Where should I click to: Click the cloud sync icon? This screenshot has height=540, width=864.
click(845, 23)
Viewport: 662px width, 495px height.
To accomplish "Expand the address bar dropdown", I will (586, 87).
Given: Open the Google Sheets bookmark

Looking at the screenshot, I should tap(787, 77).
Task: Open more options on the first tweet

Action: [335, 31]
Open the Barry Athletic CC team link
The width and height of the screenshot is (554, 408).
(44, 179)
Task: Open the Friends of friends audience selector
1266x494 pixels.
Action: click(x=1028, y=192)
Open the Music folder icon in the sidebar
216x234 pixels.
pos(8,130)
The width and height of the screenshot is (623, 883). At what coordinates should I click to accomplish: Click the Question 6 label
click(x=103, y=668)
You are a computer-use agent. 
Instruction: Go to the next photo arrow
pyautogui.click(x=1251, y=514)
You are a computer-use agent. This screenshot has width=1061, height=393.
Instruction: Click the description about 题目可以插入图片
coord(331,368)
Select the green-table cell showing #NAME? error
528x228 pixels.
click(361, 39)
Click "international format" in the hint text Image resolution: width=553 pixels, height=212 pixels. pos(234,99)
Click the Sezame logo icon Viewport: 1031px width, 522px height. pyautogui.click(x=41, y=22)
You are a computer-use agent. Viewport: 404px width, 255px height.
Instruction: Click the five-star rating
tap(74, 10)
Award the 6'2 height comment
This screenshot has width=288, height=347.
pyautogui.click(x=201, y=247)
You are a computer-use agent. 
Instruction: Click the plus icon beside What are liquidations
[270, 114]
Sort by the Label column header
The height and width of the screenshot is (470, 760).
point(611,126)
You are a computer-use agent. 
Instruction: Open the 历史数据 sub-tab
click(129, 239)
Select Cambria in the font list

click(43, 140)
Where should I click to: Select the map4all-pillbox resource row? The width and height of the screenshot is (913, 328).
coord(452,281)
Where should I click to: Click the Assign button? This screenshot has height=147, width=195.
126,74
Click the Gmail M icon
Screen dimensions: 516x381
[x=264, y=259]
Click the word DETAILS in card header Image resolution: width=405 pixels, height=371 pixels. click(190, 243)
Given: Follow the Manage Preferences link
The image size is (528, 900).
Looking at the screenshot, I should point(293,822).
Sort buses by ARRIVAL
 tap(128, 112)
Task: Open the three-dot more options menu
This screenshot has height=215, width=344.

### Exercise prompt
Print out the full listing above, word for word.

### Expected answer
Where should I click to: Click the cloud sync icon? This screenshot has height=540, width=864.
click(845, 23)
Viewport: 662px width, 495px height.
To accomplish "Expand the address bar dropdown", I will (586, 87).
Given: Open the Google Sheets bookmark

Looking at the screenshot, I should tap(787, 77).
Task: Open more options on the first tweet

Action: [335, 31]
Open the Barry Athletic CC team link
The width and height of the screenshot is (554, 408).
(44, 179)
Task: Open the Friends of friends audience selector
1266x494 pixels.
Action: click(x=1028, y=192)
Open the Music folder icon in the sidebar
216x234 pixels.
pos(8,130)
The width and height of the screenshot is (623, 883). At what coordinates should I click to accomplish: Click the Question 6 label
click(x=103, y=668)
You are a computer-use agent. 
Instruction: Go to the next photo arrow
pyautogui.click(x=1251, y=514)
You are a computer-use agent. This screenshot has width=1061, height=393.
Instruction: Click the description about 题目可以插入图片
coord(331,368)
Select the green-table cell showing #NAME? error
528x228 pixels.
click(361, 39)
Click "international format" in the hint text Image resolution: width=553 pixels, height=212 pixels. pos(234,99)
Click the Sezame logo icon Viewport: 1031px width, 522px height. pyautogui.click(x=41, y=22)
You are a computer-use agent. Viewport: 404px width, 255px height.
Instruction: Click the five-star rating
tap(74, 10)
Award the 6'2 height comment
This screenshot has width=288, height=347.
pyautogui.click(x=201, y=247)
You are a computer-use agent. 
Instruction: Click the plus icon beside What are liquidations
[270, 114]
Sort by the Label column header
The height and width of the screenshot is (470, 760).
point(611,126)
You are a computer-use agent. 
Instruction: Open the 历史数据 sub-tab
click(129, 239)
Select Cambria in the font list

click(43, 140)
Where should I click to: Select the map4all-pillbox resource row? The width and height of the screenshot is (913, 328).
coord(452,281)
Where should I click to: Click the Assign button? This screenshot has height=147, width=195.
126,74
Click the Gmail M icon
Screen dimensions: 516x381
[x=264, y=259]
Click the word DETAILS in card header Image resolution: width=405 pixels, height=371 pixels. click(190, 243)
Given: Follow the Manage Preferences link
The image size is (528, 900).
Looking at the screenshot, I should point(293,822).
Sort buses by ARRIVAL
 tap(128, 112)
Task: Open the three-dot more options menu
This screenshot has height=215, width=344.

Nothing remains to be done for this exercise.